The FIT-All will serve as an incentive to renewable-energy (RE) developments, such as those on wind, run-of-river hydro, solar and biomass facilities.
The said rate will be collected from electricity end-users, and will be reflected in their electricity bills as a separate item as mandated by the Renewable Energy Act of 2008 (RA 9513).
“The commission hereby provisionally approves the FIT-All of P0.0406/kWh, effective in the January 2015 billing of all on-grid electricity consumers,” said the ERC in its 27-page decision released on Thursday.
“For this purpose, all distribution utilities, retail-electricity suppliers, the National Grid Corp. of the Philippines, are hereby directed to adopt the necessary modifications in their respective billing and collection systems, to effect the implementation of the said FIT-All as a separate line item in their bills to end-users starting January 2015 billing and remit the same in accordance with the FIT-All guidelines,” the regulator ruled.
Transco was tasked to administer the FIT-All payment to RE developers. It filed before the ERC a provisional authority to collect the FIT-All payment of P0.04057 per kWh.
Wind-power developers are entitled to FIT rate of P8.53 per kWh; solar for P9.68 per kWh; hydro at P5.90 per kWh; and biomass at P6.63 per kWh.
After collection, this will be placed in a fund, which will be administered by Transco.
The ERC, in the same order, directed Transco to submit within 30 days from receipt of order data on remittance efficiency of entities collecting the universal charge submitted by the Power Sector Assets and Liabilities Management Corp. on calendar years 2013 and 2014.
Likewise, the regulator wants Transco to submit within 30 days data on Electric Cooperatives Collection Efficiency obtained from the National Electrification Administration and within 15 days copy of the proposed trust agreement with the selected trustee of the FIT-All fund, together with details of the selection process undertaken by Transco.

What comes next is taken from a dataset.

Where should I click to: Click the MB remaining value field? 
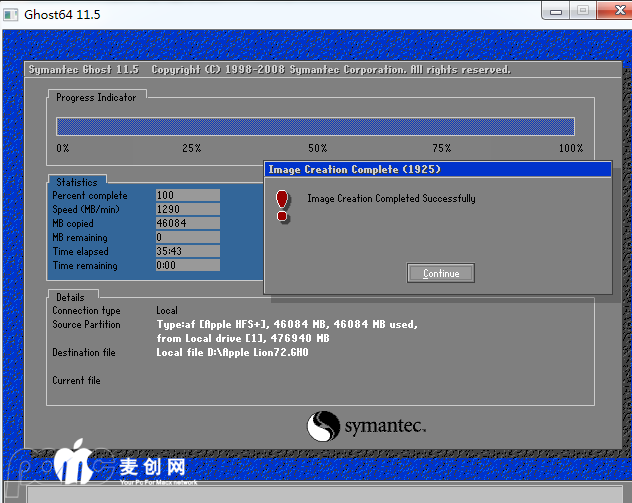pyautogui.click(x=187, y=238)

In 2012 the ERC ruled that TransCo should administer the FIT payments in a bid to “resolve the issue that public fund[s] should be handled by [a] public entity.”
It said that the public funds will be managed by a government-owned and -controlled company and not by the private, Sy-controlled NGCP.
NGCP manages and operates Transco’s nationwide power-transmission system, which links power plants with electricity utilities across the Philippines. However, according to Transco on its official web site, ownership of all of its transmission assets remains with Transco.